__ELENCO COMPITI__:
- 1) Trascrivi dall'articolo sulla processione di Corleone il tratto che comincia con "L’ultima processione che" e va avanti fino a "procura distrettuale antimafia.".
- 2) Secondo l'articolo sulla processione di Corleone, le frasi seguenti sono vere? Per ciascuna rispondi sì o no e cita tra virgolette le parole dell'articolo che lo decidono. (a) La processione si è fermata davanti alla casa dove abita Ninetta Bagarella. (b) Il commissario di polizia e il maresciallo dei carabinieri sono rimasti nella processione fino alla fine. (c) Leoluca Grizzafi è fratello della Bagarella.
- 3) Prosegui l'articolo sulla processione di Corleone dal punto in cui si interrompe.

── ARTICOLO

Mafia, a Corleone l’inchino davanti la casa di Riina durante la processione. Duro Mons. Michele Pennisi: non transigo su questi episodi

Mafia, a Corleone l’inchino davanti la casa di Riina durante la processione. Duro Mons. Michele Pennisi: non transigo su questi episodi

L’ultima processione che ha attraversato le strade di Corleone si è  fermata per un “inchino” davanti alla casa dove abita Ninetta Bagarella, la moglie del capo di Cosa Nostra Totò Riina. L’episodio, che risale a domenica scorsa, viene ricostruito stamane da Salvo Palazzolo sul quotidiano La Repubblica. Il commissario di polizia e il maresciallo dei carabinieri, che erano presenti, hanno subito lasciato la processione inviando una relazione alla procura distrettuale antimafia.

Dai primi accertamenti è emerso che uno dei membri della confraternita di San Giovanni Evangelista, Leoluca Grizzafi, e’ cugino di secondo grado della Bagarella. Il parroco di Santa Maria, padre Domenico Mancuso, si è detto amareggiato: “Ho ribadito alle forze dell’ordine che non è mia usanza sostare davanti ai potenti o pseudo potenti quella non era una sosta prestabilita, è accaduto. Mi rendo conto che ci voleva più prudenza”.

────
── DATI MOSTRATI

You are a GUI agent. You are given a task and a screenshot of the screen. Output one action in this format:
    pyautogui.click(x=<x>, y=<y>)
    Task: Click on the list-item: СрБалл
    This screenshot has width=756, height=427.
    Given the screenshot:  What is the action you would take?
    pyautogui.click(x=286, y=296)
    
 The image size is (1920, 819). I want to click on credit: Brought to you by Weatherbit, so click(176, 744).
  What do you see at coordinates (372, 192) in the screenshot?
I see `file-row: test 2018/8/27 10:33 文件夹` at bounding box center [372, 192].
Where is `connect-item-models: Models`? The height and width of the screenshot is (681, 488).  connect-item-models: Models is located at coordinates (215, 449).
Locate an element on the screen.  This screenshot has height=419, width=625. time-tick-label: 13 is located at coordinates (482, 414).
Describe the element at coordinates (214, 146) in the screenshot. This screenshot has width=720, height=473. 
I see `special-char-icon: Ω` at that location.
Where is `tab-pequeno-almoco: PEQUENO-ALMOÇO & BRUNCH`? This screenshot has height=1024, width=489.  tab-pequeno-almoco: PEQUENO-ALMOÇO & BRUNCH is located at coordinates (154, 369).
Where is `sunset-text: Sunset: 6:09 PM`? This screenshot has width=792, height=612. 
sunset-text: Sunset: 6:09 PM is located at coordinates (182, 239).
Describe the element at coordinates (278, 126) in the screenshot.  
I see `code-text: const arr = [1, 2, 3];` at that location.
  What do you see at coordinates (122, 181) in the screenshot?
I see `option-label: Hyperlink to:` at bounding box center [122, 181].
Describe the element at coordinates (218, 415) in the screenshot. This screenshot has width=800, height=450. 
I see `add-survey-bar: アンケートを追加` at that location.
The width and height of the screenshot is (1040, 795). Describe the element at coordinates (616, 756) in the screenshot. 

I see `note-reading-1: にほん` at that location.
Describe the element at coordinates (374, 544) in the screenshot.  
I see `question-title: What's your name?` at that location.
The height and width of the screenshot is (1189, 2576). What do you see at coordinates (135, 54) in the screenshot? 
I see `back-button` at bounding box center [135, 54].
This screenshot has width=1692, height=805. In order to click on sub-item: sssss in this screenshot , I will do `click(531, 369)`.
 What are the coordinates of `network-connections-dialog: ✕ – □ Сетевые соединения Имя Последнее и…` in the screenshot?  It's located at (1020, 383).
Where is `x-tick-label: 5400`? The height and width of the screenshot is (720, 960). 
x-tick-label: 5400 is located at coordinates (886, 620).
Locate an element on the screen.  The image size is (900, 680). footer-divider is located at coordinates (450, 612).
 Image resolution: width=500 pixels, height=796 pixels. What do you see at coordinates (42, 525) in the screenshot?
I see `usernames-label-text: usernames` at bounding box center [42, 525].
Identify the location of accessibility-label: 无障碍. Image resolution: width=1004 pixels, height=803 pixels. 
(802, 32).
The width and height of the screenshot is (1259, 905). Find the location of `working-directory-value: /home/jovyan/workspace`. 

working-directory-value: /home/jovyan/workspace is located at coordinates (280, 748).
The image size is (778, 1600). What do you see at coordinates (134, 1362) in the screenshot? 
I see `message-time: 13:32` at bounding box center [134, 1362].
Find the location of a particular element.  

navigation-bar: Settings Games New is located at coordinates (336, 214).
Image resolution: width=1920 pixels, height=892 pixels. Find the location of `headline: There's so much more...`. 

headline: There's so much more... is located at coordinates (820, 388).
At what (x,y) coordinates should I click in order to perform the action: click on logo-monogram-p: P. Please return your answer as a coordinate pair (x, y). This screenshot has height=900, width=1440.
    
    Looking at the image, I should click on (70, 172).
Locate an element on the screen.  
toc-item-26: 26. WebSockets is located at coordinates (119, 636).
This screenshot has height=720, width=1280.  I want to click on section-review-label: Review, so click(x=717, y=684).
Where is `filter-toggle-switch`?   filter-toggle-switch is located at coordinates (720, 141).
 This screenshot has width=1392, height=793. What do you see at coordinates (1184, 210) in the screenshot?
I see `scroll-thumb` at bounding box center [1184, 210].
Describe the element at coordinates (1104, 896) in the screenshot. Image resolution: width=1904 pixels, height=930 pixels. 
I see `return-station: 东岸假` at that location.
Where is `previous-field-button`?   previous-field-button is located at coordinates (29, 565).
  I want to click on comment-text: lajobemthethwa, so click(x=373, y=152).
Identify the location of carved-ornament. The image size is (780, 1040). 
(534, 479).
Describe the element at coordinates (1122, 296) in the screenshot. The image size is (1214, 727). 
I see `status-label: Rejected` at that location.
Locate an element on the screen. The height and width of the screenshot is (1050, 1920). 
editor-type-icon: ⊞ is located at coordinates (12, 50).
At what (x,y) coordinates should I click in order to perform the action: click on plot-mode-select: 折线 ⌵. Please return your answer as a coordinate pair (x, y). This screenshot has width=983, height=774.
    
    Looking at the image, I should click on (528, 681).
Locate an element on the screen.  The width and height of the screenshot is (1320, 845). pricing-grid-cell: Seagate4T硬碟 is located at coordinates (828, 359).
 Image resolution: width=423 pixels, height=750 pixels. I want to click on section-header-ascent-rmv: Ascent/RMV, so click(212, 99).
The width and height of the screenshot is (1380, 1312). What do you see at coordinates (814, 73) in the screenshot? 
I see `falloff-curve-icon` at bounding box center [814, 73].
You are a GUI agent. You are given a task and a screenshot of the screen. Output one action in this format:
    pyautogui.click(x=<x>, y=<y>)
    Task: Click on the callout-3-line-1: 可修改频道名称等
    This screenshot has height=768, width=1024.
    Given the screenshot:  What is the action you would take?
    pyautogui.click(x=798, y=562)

────

__RISPOSTE PER COMPITO__:
- 1)
L’ultima processione che ha attraversato le strade di Corleone si è  fermata per un “inchino” davanti alla casa dove abita Ninetta Bagarella, la moglie del capo di Cosa Nostra Totò Riina. L’episodio, che risale a domenica scorsa, viene ricostruito stamane da Salvo Palazzolo sul quotidiano La Repubblica. Il commissario di polizia e il maresciallo dei carabinieri, che erano presenti, hanno subito lasciato la processione inviando una relazione alla procura distrettuale antimafia.

- 2)
(a) Sì: «si è  fermata per un “inchino” davanti alla casa dove abita Ninetta Bagarella».
(b) No: «hanno subito lasciato la processione».
(c) No: «e’ cugino di secondo grado della Bagarella».

- 3)
Duro il commento del vescovo di Monreale, monsignor Michele Pennisi: “Su episodi come questi non transigo. Ho già nominato una commissione d’inchiesta, sono in attesa di una relazione. Intanto, ho proposto al questore di Palermo di stilare un protocollo d’intesa, per prevenire altri episodi: propongo che d’ora in poi anche le soste delle processioni siano concordate con le forze dell’ordine, per evitare spiacevoli sorprese”. Nei mesi scorsi, monsignor Pennisi aveva anche imposto alla confraternite di inserire nello statuto una clausola: “Nessun pregiudicato per mafia può far parte delle nostre associazioni”. 

Non è stato fatto nessuno inchino alla signora Bagarella, dichiara il sindaco di Corleone, Lea Savona. I ragazzi si sono soffermati in una sosta spontanea, come è successo in diverse vie del paese. E le comunicazioni delle vie erano già stata fatte alle forze dell’ordine, perché la via “Scossone” è parte integrante del quartiere San Giovanni, che è un piccolo quartiere, dove non partecipa tutta la città a questa processione”.

“Questi ragazzi sono delle bravissime persone  – continua il primo cittadini – e mi prendo la responsabilità di quanto io stia dichiarando. Si vuole sempre speculare sul nome Corleone, buttando giù l’onore delle persone oneste e far sì che,  purtroppo, che con il titolo “Corleone” le persone costruiscono carriere giornalistiche e non”.

Oltre al sindaco, molti cittadini corleonesi nelle ultime ore hanno contestato la ricostruzione riportata questa mattina dal quotidiano La Repubblica.